DIRECTIONS FOR THIS TASK: Write the next part of the essay below on optimism and living without sight or hearing, starting after its last sentence; the lines that follow the essay are separate from it.
--- START OF SOURCE ---
When I think of all the wonders that the hand of man has wrought, I rejoice, and am lifted up. It seems the image and agent of the Hand that upholds us all. We are its creatures, its triumphs, remade by it in the ages since the birth of the race. Nothing on earth is so thrilling, so terrifying, as the power of our own hands to keep us or mar us. All that man does is the hand alive, the hand manifest, creating and destroying, itself the instrument of order and demolition. It moves a stone, and the universe undergoes a readjustment. It breaks a clod, and new beauty bursts forth in fruits and flowers, and the sea of fertility flows over the desert.


Ancient philosophy offers an argument which seems still valid. There is in the blind as in the seeing an Absolute which gives truth to what we know to be true, order to what is orderly, beauty to the beautiful, touchableness to what is tangible. If this is granted, it follows that this Absolute is not imperfect, incomplete, partial. It must needs go beyond the limited evidence of our sensations, and also give light to what is invisible, music to the musical that silence dulls. Thus mind itself compels us to acknowledge that we are in a world of intellectual order, beauty, and harmony. The essences, or absolutes of these ideas, necessarily dispel their opposites which belong with evil, disorder, and discord. Thus deafness and blindness do not exist in the immaterial mind, which is philosophically the real world, but are banished with the perishable material senses. Reality, of which visible things are the symbol, shines before my mind. While I walk about my chamber with unsteady steps, my spirit sweeps skyward on eagle wings and looks out with unquenchable vision upon the world of eternal beauty.


Now, limitations of all kinds are forms of chastening to encourage self-development and true freedom. They are tools put into our hands to hew away the stone and flint which keep the higher gifts hidden away in our being. They tear away the bandage of indifference from our eyes, and we behold the burdens others are carrying, and we learn to help them by yielding to the dictates of a pitying heart.


Let pessimism once take hold of the mind, and life is all topsy-turvy, all vanity and vexation of spirit. There is no cure for individual or social disorder, except in forgetfulness and annihilation. “Let us eat, drink and be merry,” says the pessimist, “for tomorrow we die.” If I regarded my life from the point of view of the pessimist, I should be undone. I should seek in vain for the light that does not visit my eyes and the music that does not ring in my ears. I should beg night and day and never be satisfied. I should sit apart in awful solitude, a prey to fear and despair. But since I consider it a duty to myself and to others to be happy, I escape a misery worse than any physical deprivation.
--- END OF SOURCE ---
--- START OF INFORMATION SHOWN ---
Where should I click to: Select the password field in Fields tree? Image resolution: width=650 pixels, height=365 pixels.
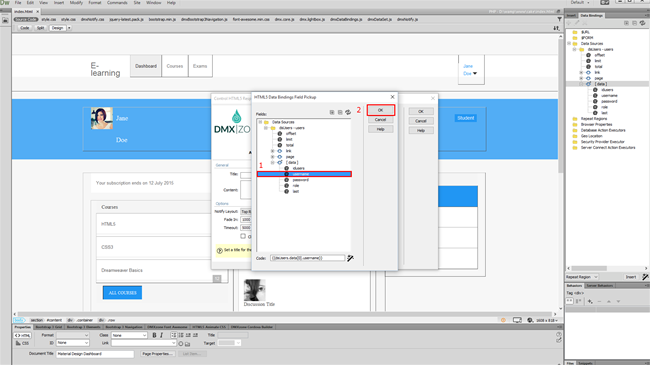(x=301, y=180)
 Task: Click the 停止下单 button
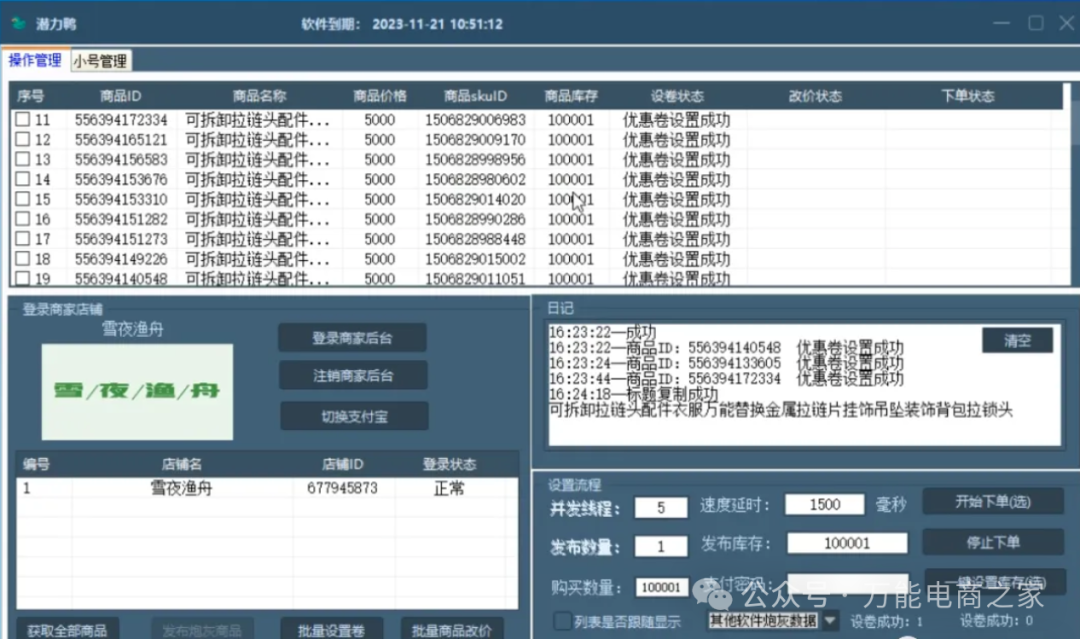992,542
--- END OF INFORMATION SHOWN ---
EXPECTED ANSWER:
I do not pretend that I know the whole solution of the world’s problems, but I am burdened with a puritanical sense of obligation to set the world to rights. I feel responsible for many enterprises that are not really my business at all, but many times I have kept silence on issues that interested me deeply through the fear that others would be blamed for my opinions. I have never been willing to believe that human nature cannot be changed; but even if it cannot, I am sure it can be curbed and led into channels of usefulness. I believe that life, not wealth, is the aim of existence—life including all its attributes of love, happiness, and joyful labor. I believe war is the inevitable fruit of our economic system, but even if I am wrong I believe that truth can lose nothing by agitation but may gain all.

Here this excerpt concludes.